Una papa caliente

Senado devuelve a Cámara acuerdo de presupuesto sin afectar Obamacare
Una  papa caliente
Un posible cierre del Gobierno se cierne como nube negra en el horizonte del Congreso que sigue batallando con el tema.
Foto: AP

WASHINGTON (EFE). — El Senado de Estados Unidos aprobó ayer un proyecto de ley que permitiría evitar el cierre parcial del Gobierno federal el próximo martes, y en el que fue suprimida la polémica exigencia republicana de privar de fondos a la reforma sanitaria promulgada por el presidente Barack Obama en 2010.

Tras la votación en la que se eliminó la disposición republicana (por 54 contra 44), el proyecto legislativo volverá ahora a la Cámara de Representantes, donde los republicanos son mayoría, que podría no aprobarlo.

La propuesta del Senado recorta en un mes la autorización temporal de fondos, que antes abarcaba hasta el 15 de diciembre y ahora ha quedado limitada hasta el 15 de noviembre.

La Cámara baja debatirá este fin de semana si introduce de nuevo la exigencia sobre la ley de salud o si acepta finalmente los términos del Senado, lo que permitiría evitar el cierre parcial del Gobierno federal el próximo martes.

Antes de votar sobre el contenido, el pleno del Senado aprobó dar por terminado el debate, votación que contó con el apoyo de 25 republicanos, quienes no siguieron la recomendación de sus compañeros adversarios de la reforma sanitaria, especialmente del senador por Texas, Ted Cruz, que habían pedido votar en contra.

Para cerrar el debate se necesitaban más de 60 votos.
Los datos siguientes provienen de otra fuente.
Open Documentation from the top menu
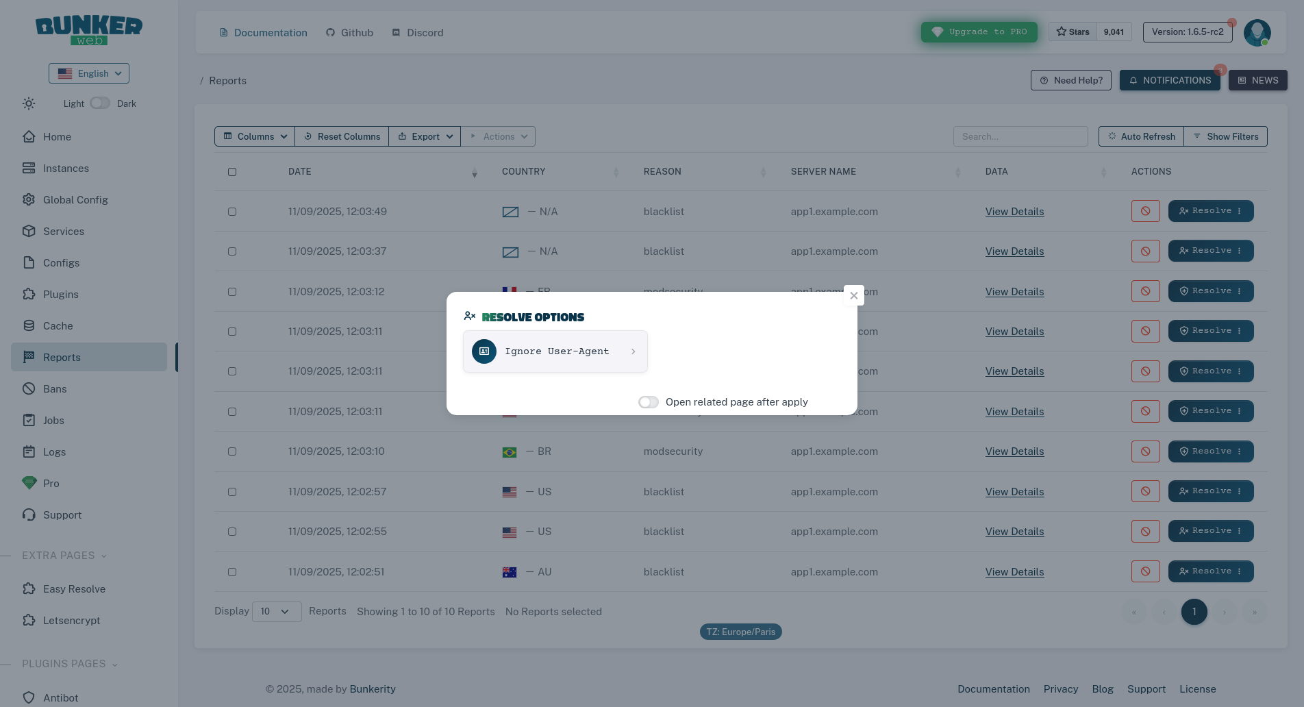This screenshot has width=1304, height=707. 264,32
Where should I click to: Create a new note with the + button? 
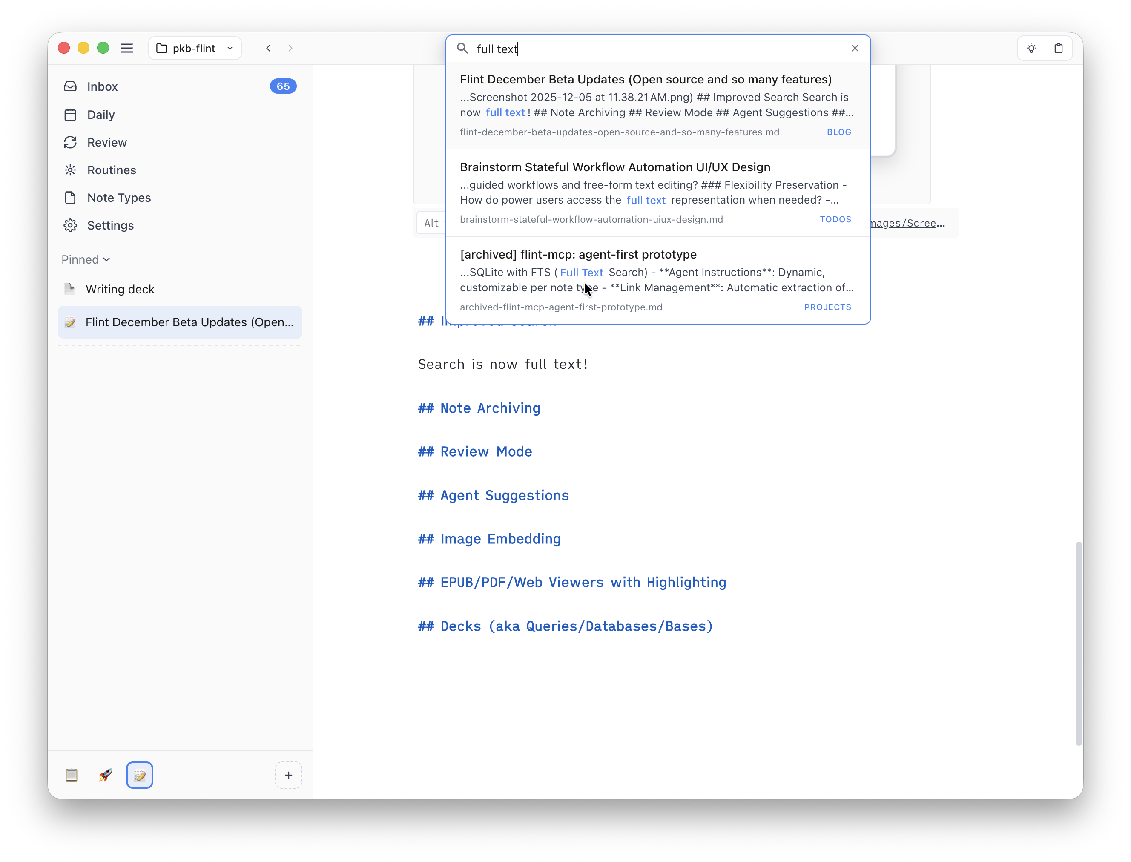[289, 775]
En el Senado los demócratas cuentan con 54 miembros.

“Insto a los republicanos sensibles de la Cámara de Representantes… que dejen votar a los demócratas de la Cámara. Que aprueben un proyecto de ley limpio para evitar el cierre. Desafíen a los anarquistas. Respeten el estado de derecho. Y ayuden al Senado a gobernar”, urgió el líder de la mayoría demócrata, Harry Reid, antes de la votación.

El Congreso ha vivido una intensa semana en lo que respecta a la financiación temporal del gobierno, ya que los republicanos de la Cámara, alentados por el senador Cruz decidieron aprovechar el trámite presupuestario para tratar de hundir la reforma sanitaria.

Cruz recurrió a una estrategia consistente en hablar horas y horas para bloquear un proceso legislativo, con el objetivo de evitar que Reid programara una votación para volver a introducir la financiación de la sanidad, algo que solo requería de una mayoría simple, como ocurrió ayer.

Pese a estar más de 21 horas hablando en la cámara alta, Cruz no logró los suficientes apoyos entre sus correligionarios, para frenar a los demócratas en su plan de mantener financiada la reforma de salud.